Parte da alteração do sistema que é necessária para transformar os serviços públicos está relacionada à justiça tributária. Reformas tributárias ambiciosas e progressivas são urgentemente necessárias em nível global, nacional e local. A erosão da base tributária, a transferência de lucros e a evasão fiscal impedem que os governos, especialmente os do Sul Global, mobilizem a receita doméstica que é fundamental para financiar os serviços públicos de forma sustentável. Para que a tomada de decisão global sobre impostos seja equitativa e permita que os países adotem reformas tributárias progressivas em nível doméstico, é necessário que ela se afaste das deficiências democráticas da Organização para a Cooperação e Desenvolvimento Econômico (OCDE). Durante 60 anos, a OCDE definiu regras tributárias globais, representando os interesses dos países desenvolvidos, especialmente corporações e indivíduos ricos. Após a defesa bem-sucedida das nações africanas na Assembleia Geral da ONU, há agora um acordo para desenvolver uma Convenção-Quadro da ONU sobre Cooperação Tributária Internacional, que pode estabelecer um sistema de governança tributária global mais transparente, equitativo e responsável que beneficiará todas as nações. Apoiamos totalmente o progresso acelerado dessa convenção e devemos garantir que a conferência do FFD4 não prejudique de forma alguma esse processo existente. Também apoiamos a necessidade de aproveitar a liderança histórica do Brasil no G20 no ano passado, que colocou a tributação da riqueza de indivíduos super-ricos de forma tão poderosa na agenda global.

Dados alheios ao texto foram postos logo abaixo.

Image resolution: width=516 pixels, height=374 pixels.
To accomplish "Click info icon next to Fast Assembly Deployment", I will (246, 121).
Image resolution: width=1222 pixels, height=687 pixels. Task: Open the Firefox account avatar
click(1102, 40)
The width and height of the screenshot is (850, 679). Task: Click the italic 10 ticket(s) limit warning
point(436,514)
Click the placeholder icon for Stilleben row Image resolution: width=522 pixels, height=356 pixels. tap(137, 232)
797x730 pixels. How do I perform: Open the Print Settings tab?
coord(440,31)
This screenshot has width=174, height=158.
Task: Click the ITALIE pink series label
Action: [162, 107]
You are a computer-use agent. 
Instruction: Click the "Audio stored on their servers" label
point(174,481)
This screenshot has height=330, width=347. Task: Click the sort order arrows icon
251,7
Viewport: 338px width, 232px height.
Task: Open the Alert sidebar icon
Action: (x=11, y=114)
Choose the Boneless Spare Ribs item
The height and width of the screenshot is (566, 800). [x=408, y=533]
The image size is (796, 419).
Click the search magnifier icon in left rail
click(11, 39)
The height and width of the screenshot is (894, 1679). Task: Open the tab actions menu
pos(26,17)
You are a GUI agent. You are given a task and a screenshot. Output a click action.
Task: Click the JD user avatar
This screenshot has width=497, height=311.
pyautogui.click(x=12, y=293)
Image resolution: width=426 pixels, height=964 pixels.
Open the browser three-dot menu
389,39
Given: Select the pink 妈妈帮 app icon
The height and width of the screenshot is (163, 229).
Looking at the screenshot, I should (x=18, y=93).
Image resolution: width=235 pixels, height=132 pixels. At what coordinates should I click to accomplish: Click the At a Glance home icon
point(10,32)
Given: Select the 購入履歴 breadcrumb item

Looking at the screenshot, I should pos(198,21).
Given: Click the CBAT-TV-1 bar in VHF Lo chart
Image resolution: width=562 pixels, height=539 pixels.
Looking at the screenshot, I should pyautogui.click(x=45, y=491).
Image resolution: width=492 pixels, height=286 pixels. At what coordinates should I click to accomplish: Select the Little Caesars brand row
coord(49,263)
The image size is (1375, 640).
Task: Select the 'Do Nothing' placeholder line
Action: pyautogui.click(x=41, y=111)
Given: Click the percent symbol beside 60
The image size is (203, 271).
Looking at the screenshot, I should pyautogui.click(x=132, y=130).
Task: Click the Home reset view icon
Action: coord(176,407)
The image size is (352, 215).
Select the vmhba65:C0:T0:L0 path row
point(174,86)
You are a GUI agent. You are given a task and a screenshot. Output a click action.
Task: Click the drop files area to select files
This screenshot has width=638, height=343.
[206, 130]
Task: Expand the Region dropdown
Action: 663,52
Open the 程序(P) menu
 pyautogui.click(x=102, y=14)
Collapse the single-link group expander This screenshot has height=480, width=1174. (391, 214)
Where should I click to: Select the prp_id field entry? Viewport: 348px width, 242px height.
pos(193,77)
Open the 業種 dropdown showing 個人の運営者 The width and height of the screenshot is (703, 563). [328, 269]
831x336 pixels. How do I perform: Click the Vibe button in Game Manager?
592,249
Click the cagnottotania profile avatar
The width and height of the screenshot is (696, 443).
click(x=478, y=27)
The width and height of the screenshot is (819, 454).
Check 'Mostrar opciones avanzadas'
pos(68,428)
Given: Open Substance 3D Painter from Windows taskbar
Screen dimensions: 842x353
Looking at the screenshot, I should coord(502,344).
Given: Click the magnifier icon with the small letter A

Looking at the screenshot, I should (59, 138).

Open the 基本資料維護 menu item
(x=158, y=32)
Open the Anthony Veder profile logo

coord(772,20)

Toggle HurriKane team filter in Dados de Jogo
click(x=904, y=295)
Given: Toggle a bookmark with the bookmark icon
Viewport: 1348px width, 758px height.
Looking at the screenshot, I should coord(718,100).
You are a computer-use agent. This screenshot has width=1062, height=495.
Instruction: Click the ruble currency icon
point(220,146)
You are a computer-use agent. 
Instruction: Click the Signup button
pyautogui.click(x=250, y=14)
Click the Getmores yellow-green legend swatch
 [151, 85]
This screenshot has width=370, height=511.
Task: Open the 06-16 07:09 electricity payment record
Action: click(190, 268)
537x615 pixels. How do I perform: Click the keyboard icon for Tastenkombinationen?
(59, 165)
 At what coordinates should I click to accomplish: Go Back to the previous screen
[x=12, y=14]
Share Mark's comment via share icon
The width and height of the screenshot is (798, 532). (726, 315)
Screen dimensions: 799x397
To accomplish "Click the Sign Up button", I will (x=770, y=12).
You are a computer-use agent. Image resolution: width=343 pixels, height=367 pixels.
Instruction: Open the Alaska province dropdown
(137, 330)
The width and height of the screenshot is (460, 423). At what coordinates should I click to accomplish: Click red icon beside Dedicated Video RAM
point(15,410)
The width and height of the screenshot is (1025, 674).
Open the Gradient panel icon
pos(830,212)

Em 2025, estamos vendo enormes cortes nos orçamentos de ajuda dos EUA, do Reino Unido e de muitas nações europeias, juntamente com o aumento dos gastos com as forças armadas. Os países ricos parecem querer se isolar em vez de construir pontes. Enquanto isso, fica cada vez mais claro que o setor privado não pode e não vai preencher as lacunas! A abordagem de "bilhões para trilhões", que visava alavancar as finanças públicas para desbloquear o investimento privado nos países em desenvolvimento, não teve muito sucesso e foi denunciada recentemente até mesmo pelo economista-chefe do Banco Mundial. O que é urgentemente necessário é uma regulamentação pública robusta dos agentes privados e um Estado forte e responsável que lidere o financiamento e a prestação de serviços públicos de qualidade. Mais uma vez, isso aumenta a urgência da necessidade de reformas globais para combater a injustiça da dívida, a injustiça tributária e a austeridade como base para a construção de Estados que possam respeitar, proteger e cumprir os direitos humanos. A vontade política interna e a ação nacional sempre serão necessárias mas, no atual sistema global injusto, até mesmo os governos progressistas lutam para conseguir financiar serviços públicos universais.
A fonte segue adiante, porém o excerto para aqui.